WHAT THE TASK REQUIRES: Copy out, unchanged, the part of the material that begins with the line containing "This screenshot has height=1515, width=2408." and ends with the line containing "Action: pos(815,565)", including both of those lines.

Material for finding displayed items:
★ ★ ★
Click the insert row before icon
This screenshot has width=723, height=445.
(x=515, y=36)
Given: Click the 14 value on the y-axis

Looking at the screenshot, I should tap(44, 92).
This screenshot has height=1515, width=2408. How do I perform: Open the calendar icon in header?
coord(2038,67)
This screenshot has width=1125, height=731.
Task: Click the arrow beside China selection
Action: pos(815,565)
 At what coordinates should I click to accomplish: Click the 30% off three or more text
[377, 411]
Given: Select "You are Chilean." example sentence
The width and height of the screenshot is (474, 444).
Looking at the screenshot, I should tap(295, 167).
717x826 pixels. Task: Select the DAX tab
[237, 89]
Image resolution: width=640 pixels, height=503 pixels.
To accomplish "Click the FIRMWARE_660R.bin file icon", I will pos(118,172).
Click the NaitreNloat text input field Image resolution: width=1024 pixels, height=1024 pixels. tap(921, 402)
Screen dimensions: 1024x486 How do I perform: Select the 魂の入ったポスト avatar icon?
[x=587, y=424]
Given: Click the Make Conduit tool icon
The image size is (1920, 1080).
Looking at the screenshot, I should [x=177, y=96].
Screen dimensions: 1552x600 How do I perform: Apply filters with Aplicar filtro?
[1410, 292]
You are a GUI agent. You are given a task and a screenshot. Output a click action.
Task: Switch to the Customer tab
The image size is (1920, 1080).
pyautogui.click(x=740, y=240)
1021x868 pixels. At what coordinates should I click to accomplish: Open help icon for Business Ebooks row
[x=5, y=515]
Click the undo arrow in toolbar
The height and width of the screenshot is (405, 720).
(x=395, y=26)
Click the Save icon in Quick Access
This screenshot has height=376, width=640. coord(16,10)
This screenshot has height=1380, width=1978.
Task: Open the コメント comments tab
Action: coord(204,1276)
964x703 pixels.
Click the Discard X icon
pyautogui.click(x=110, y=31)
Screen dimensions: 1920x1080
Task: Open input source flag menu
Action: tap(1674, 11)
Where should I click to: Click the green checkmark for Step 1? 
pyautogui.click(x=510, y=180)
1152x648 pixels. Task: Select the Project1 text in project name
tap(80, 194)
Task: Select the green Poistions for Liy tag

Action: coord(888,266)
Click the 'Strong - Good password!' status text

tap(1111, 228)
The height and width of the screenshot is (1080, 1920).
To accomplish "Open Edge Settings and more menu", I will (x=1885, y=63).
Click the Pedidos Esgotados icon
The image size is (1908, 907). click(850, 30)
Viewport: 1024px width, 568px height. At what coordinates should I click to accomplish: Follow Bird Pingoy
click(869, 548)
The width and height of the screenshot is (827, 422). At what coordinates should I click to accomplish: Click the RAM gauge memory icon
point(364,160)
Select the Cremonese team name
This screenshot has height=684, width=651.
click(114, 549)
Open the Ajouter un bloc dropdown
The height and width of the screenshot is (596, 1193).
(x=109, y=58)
★ ★ ★
EXPECTED OUTPUT:
This screenshot has height=1515, width=2408. How do I perform: Open the calendar icon in header?
coord(2038,67)
This screenshot has width=1125, height=731.
Task: Click the arrow beside China selection
Action: pos(815,565)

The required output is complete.